We have sometimes been called upon to provide services for trafficking survivors who are involved with the court system ─ such as when they cooperate in the investigation and/or prosecution of their traffickers, or in civil cases against traffickers. In these patients, we have observed an increase in mental and physical symptomatology caused by the intense stress of the ongoing legal cases. These symptoms include nausea, gastrointestinal reflux, and diarrhea, worsening of
headaches, increased depression and anxiety, and exacerbation of insomnia and nightmares. The legal process requires these patients to revisit their prior traumas, and reignites intense fear about retaliation from traffickers for escaping. We have witnessed worsening of physical and mental health symptoms when patients are navigating legal and even bureaucratic hurdles.
While the end result of vacating convictions is a good one for victims, we want the Judicial Council to understand that the process of achieving that result may be traumatic for victims. We therefore urge the Council to adopt forms and procedures that minimize the trauma of the process. Any stressor or activity that results in victims feeling coerced, abused or helpless can be the basis for re-traumatization and result in an increase of symptoms such as nightmares, flashbacks, erratic emotions, fear, despondency, increased anxiety and/or depression, physical symptoms and suicidal ideation.
We advise, therefore, that victims’ privacy and safety be protected as fully as the Court system allows. As noted, even bureaucratic hurdles can trigger traumatic symptoms. This is especially true when victims are required to provide details and documentation about their trafficking experience. We recommend that this be minimized, and that repetition not be required. The simpler the forms, the better they will be in terms of avoiding re-traumatization.
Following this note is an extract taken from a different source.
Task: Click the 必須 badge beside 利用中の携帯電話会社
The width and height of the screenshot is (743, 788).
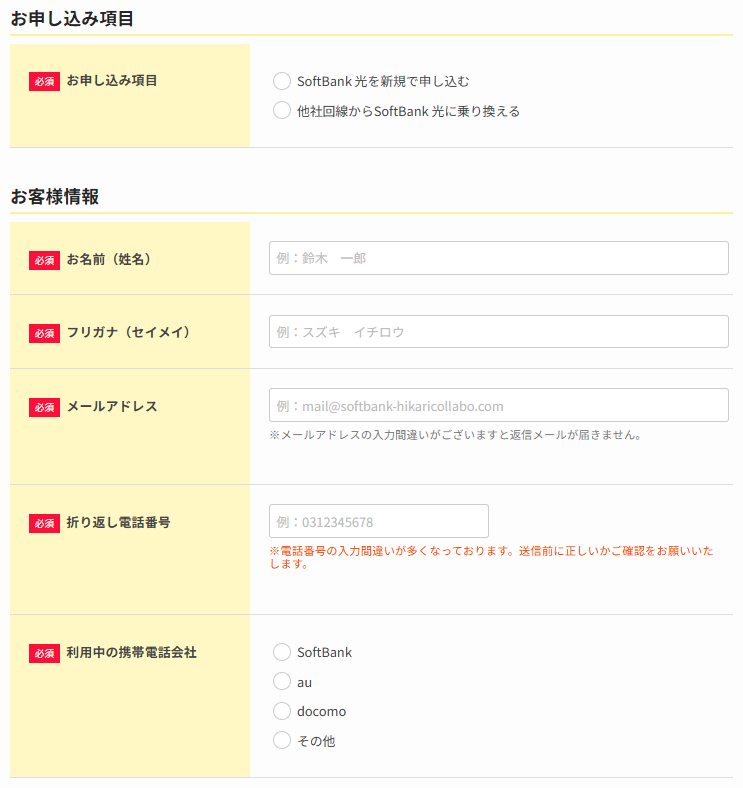Action: [x=44, y=654]
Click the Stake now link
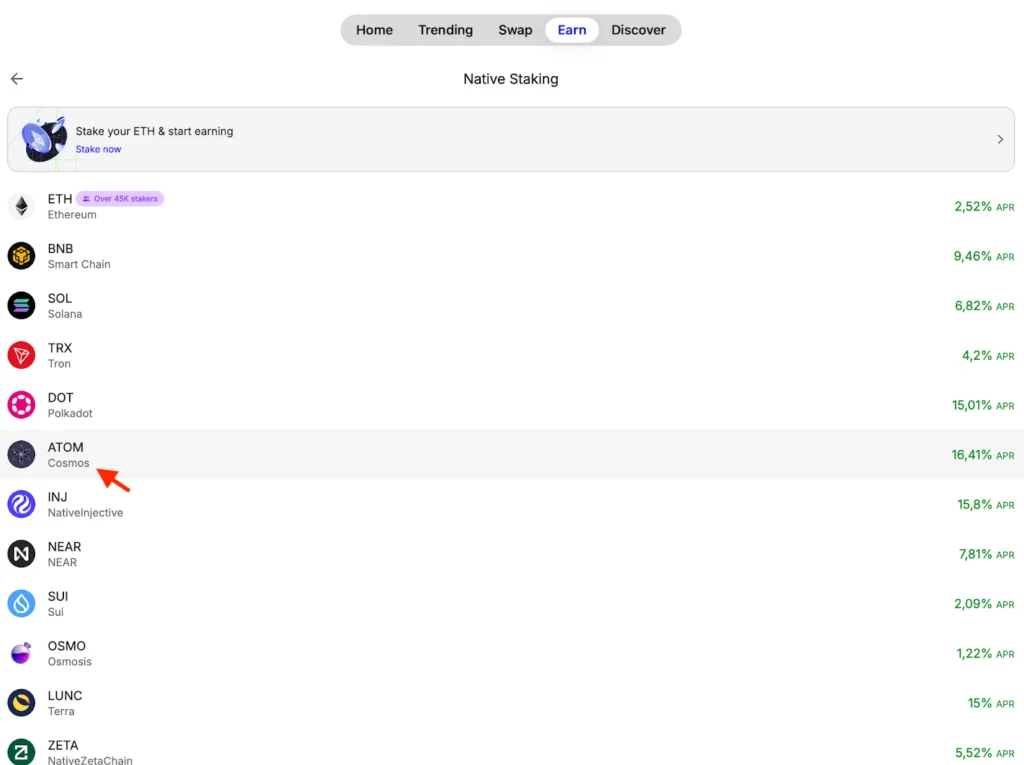The image size is (1024, 765). [x=98, y=149]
We recommend consulting with trafficking survivor groups before considering the implementation of any requirements to physically visit a courthouse. Visiting a courthouse may trigger a re-visiting of trafficking trauma, especially revisiting the very courthouse where a trafficked person was convicted.
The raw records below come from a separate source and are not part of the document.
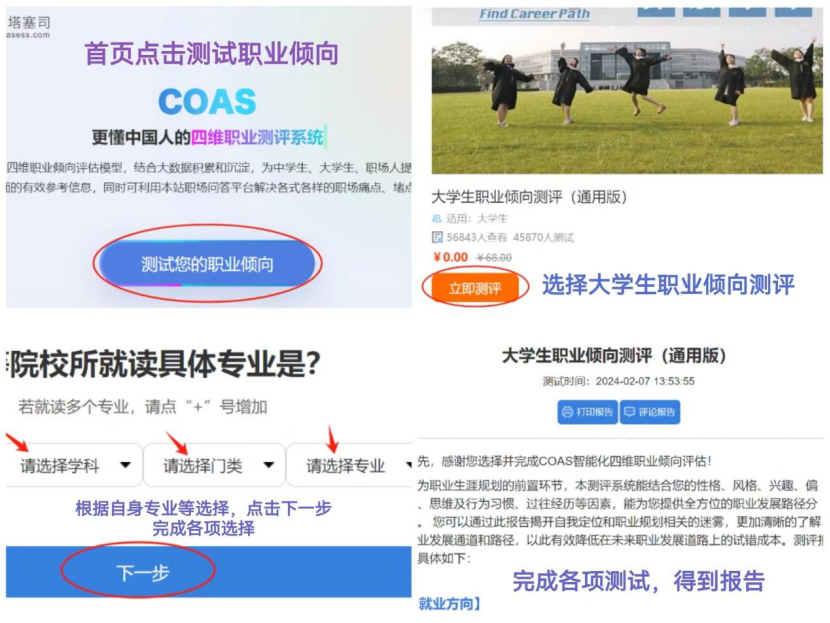Click the 评论报告 comment button
830x623 pixels.
pos(650,412)
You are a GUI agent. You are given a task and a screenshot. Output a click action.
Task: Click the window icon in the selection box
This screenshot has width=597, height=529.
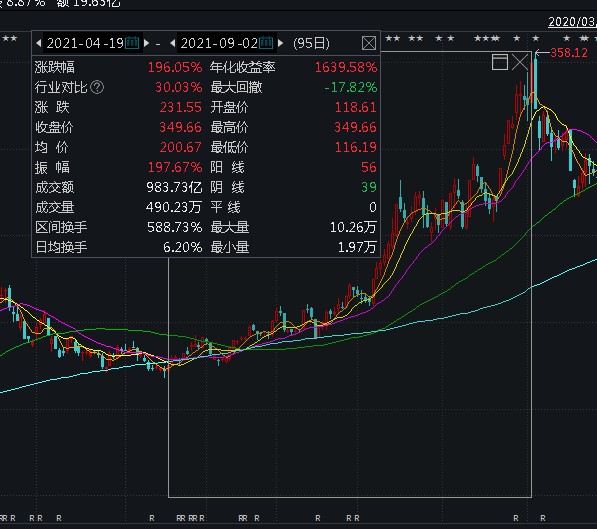(500, 62)
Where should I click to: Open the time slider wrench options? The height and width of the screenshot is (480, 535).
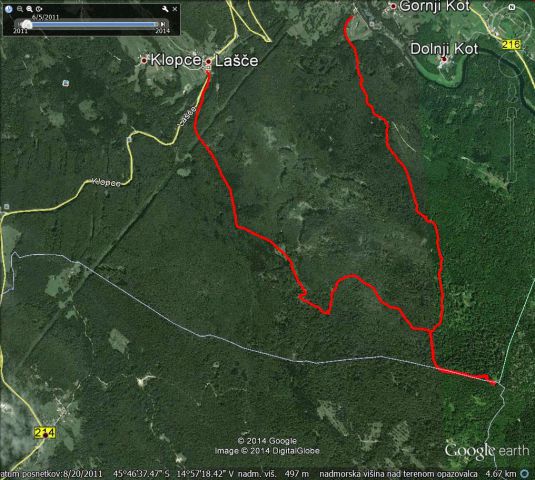click(x=165, y=9)
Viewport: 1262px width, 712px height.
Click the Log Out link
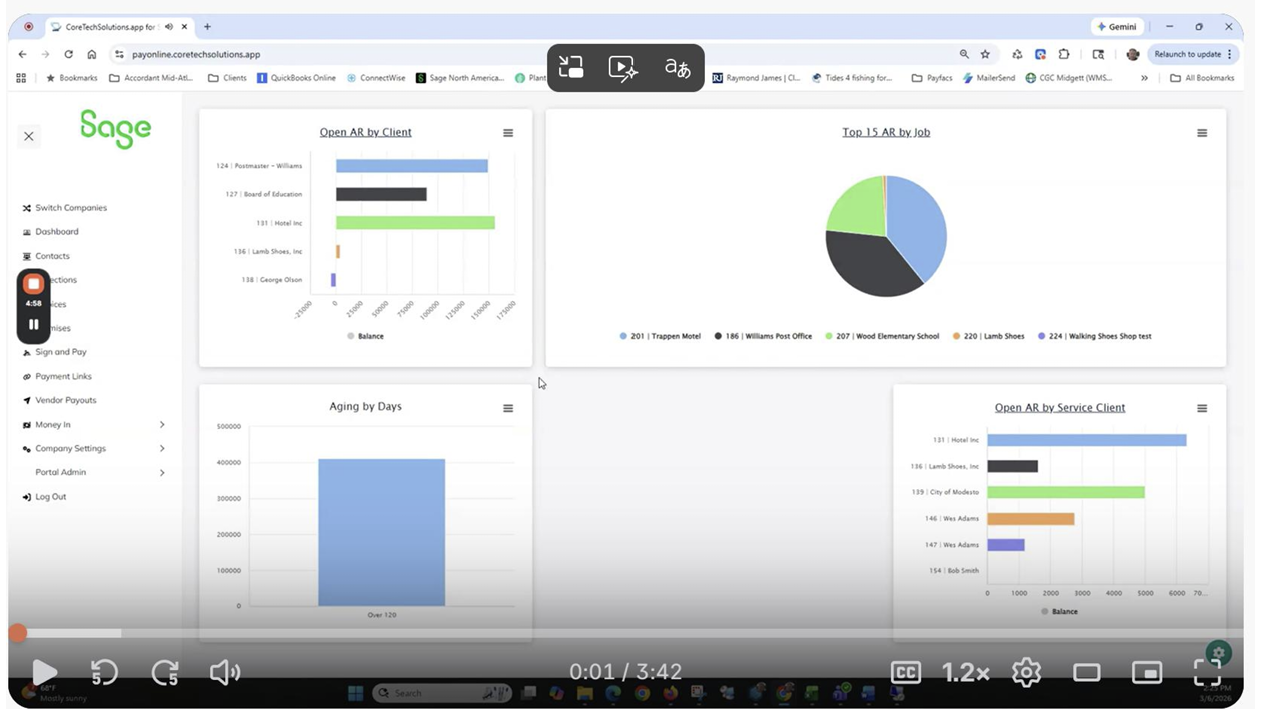pyautogui.click(x=52, y=496)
We are aware that trafficking victims often have multiple arrests and convictions, and understand that the vacatur process can take 45 days or more, however anything the Courts can do to streamline this process may improve physical and mental health impacts in-the long-term.
Finally, if a Court orders convictions to be vacated, it is extremely important that the records be, in fact, cleansed. Trafficking victims have difficulty trusting anyone, let alone systems that they believe have failed them in the past. If a Court orders a conviction to be vacated, and it still remains on a victim’s record, this can trigger new trauma, trust deficits, and prevent them from rebuilding their lives and thriving.
Trafficking victims have a long journey to healing and the court system can exacerbate their underlying trauma. We urge the Council to take these impacts into account and implement a trauma-informed, victim-centered approach to dealing with these difficult issues. Thank you for considering our comments.